■ Excerpt to read ■
>>>

Here are the main points of frustration I have when it comes to this topic and people getting overly defensive about it.
The scientific consensus should matter.
I see so many people just hand-waving or outright ignoring the fact that the overwhelming consensus of research into this subject says that not only does corporeal punishment carry a bevy of negative psychological effects but that it's also ineffective at achieving the desired disciplinary results.
”It's a very controversial area even though the research is extremely telling and very clear and consistent about the negative effects on children," says Sandra Graham-Bermann, PhD, a psychology professor and principal investigator for the Child Violence and Trauma Laboratory at the University of Michigan. ”People get frustrated and hit their kids. Maybe they don't see there are other options."
But spanking doesn't work, says Alan Kazdin, PhD, a Yale University psychology professor and director of the Yale Parenting Center and Child Conduct Clinic. ”You cannot punish out these behaviors that you do not want," says Kazdin, who served as American Psychological Association president in 2008. ”There is no need for corporal punishment based on the research. We are not giving up an effective technique. We are saying this is a horrible thing that does not work."
The global trajectory should matter.
More and more countries are banning corporeal punishment as a form of child discipline. Three years ago it was only 30 and now we're up to 49. Nearly every country in South America has banned it. This isn't just a case of a few liberal countries in the first world west complaining about different cultures being 'backwards'.
We should not treat our pets better than our children.
I can't remember the last time I heard someone on GAF defend hitting dogs or cats as a form of training/discipline. Everybody knows the right way to train a dog but when it comes to your children suddenly physical violence is back on the table.

<<<

■ Description of the task ■
Extend the post arguing against corporal punishment of children, starting right after its final sentence. The data have no role here.

■ Stored data ■
>>>

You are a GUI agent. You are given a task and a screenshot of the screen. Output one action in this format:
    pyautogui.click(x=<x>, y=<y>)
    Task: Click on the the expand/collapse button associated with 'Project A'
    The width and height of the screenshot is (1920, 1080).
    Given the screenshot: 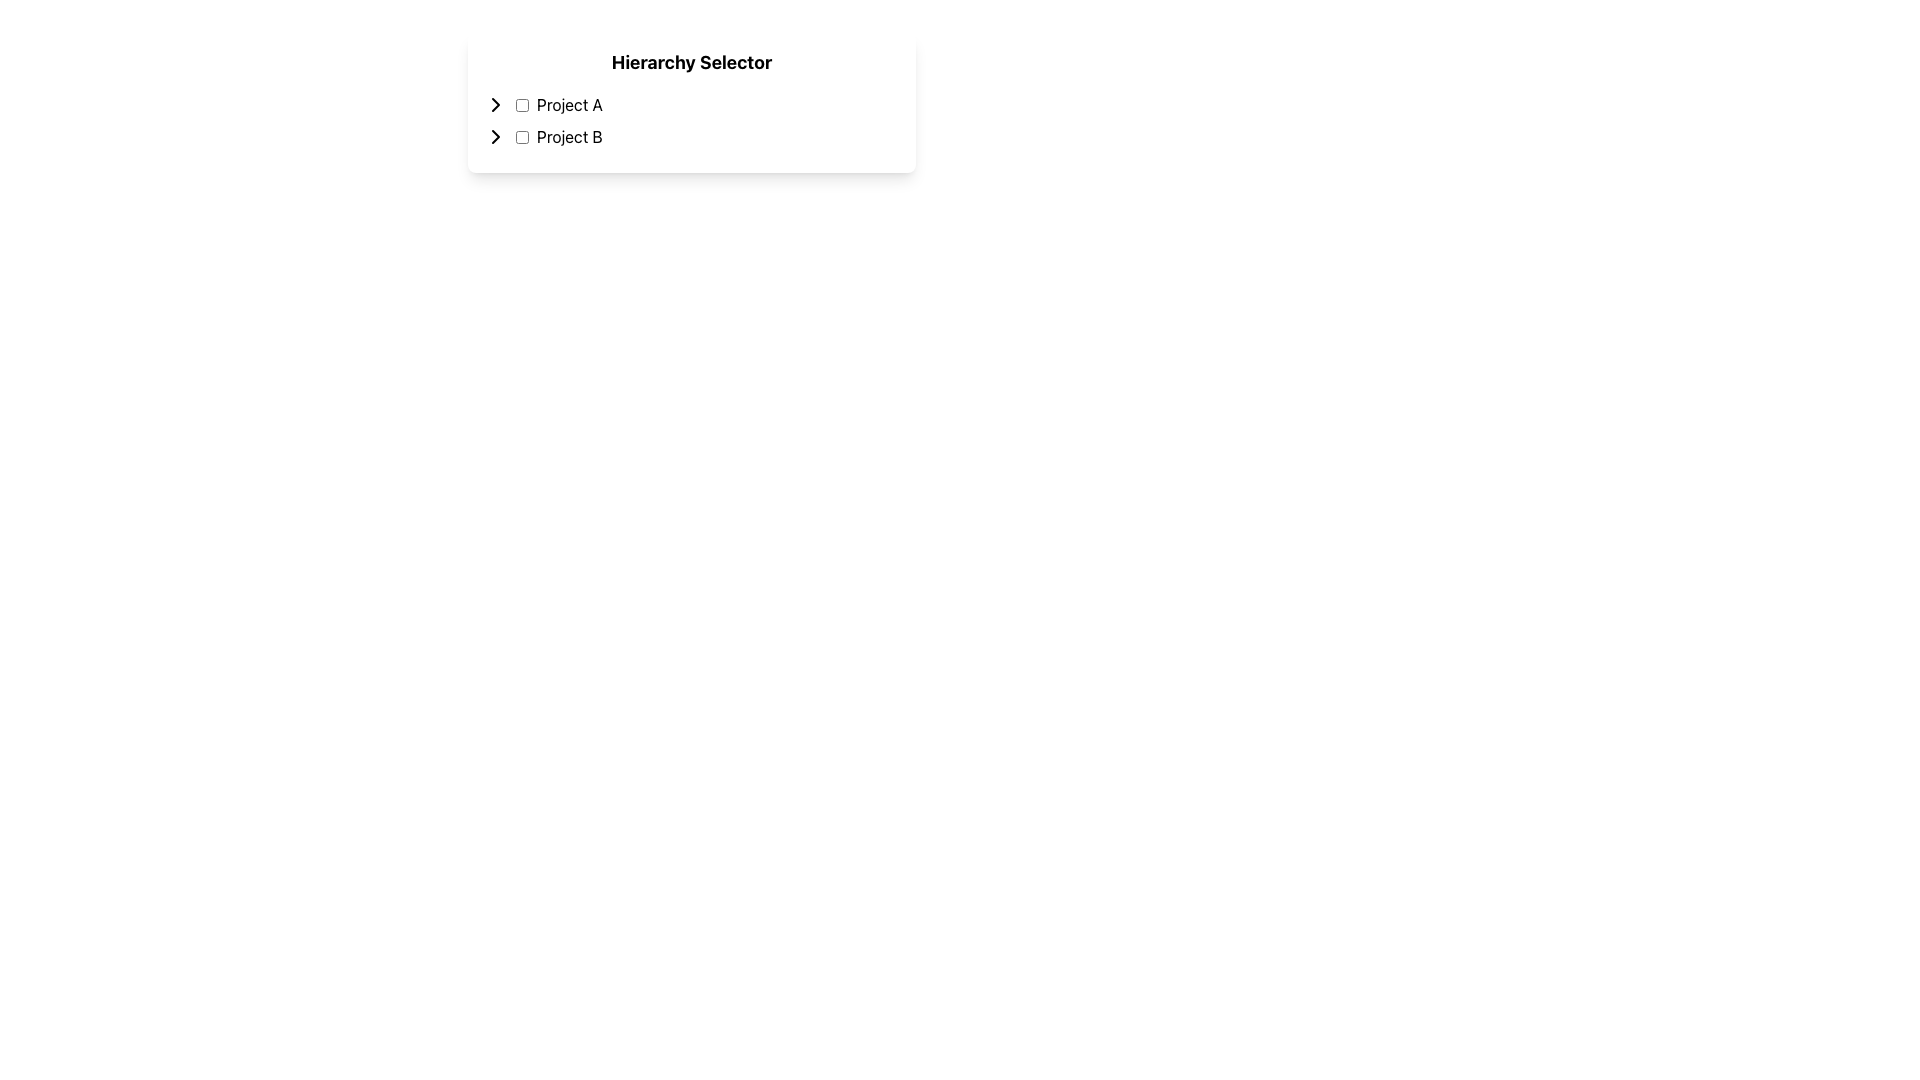 What is the action you would take?
    pyautogui.click(x=495, y=104)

<<<

■ Written response ■
Anecdotes don't trump science.
'It snowed this winter therefore global warming isn't true' is the same thing as 'I got hit and I turned out ok'. That's putting aside the fact that self-evaluation is probably the worst way to get an objective result, or that the relevant question is whether you would have turned out even better if you hadn't been hit.
Accept that your parents can do wrong and so can you.
People seem psychologically unwilling to accept the fact that their parents (or themselves) may have done something wrong. That doesn't mean you can't love them or that they didn't love you. It doesn't mean they or you are evil people who need to be locked up. But it does mean admitting that it would have been better for the children involved for different choices to have been made.
Your parents didn't have the advantage of a scientific consensus telling them it was both ineffective and harmful. They didn't have the benefit of living in a world where you could look up and research alternative techniques and forms of discipline from the comfort of your home. They didn't live in a world where they could be aware that the global trend was moving towards the banning of corporeal punishment.
But you do. You have all those tools at your disposal and you have the power to make a different and better choice for yourself and your children.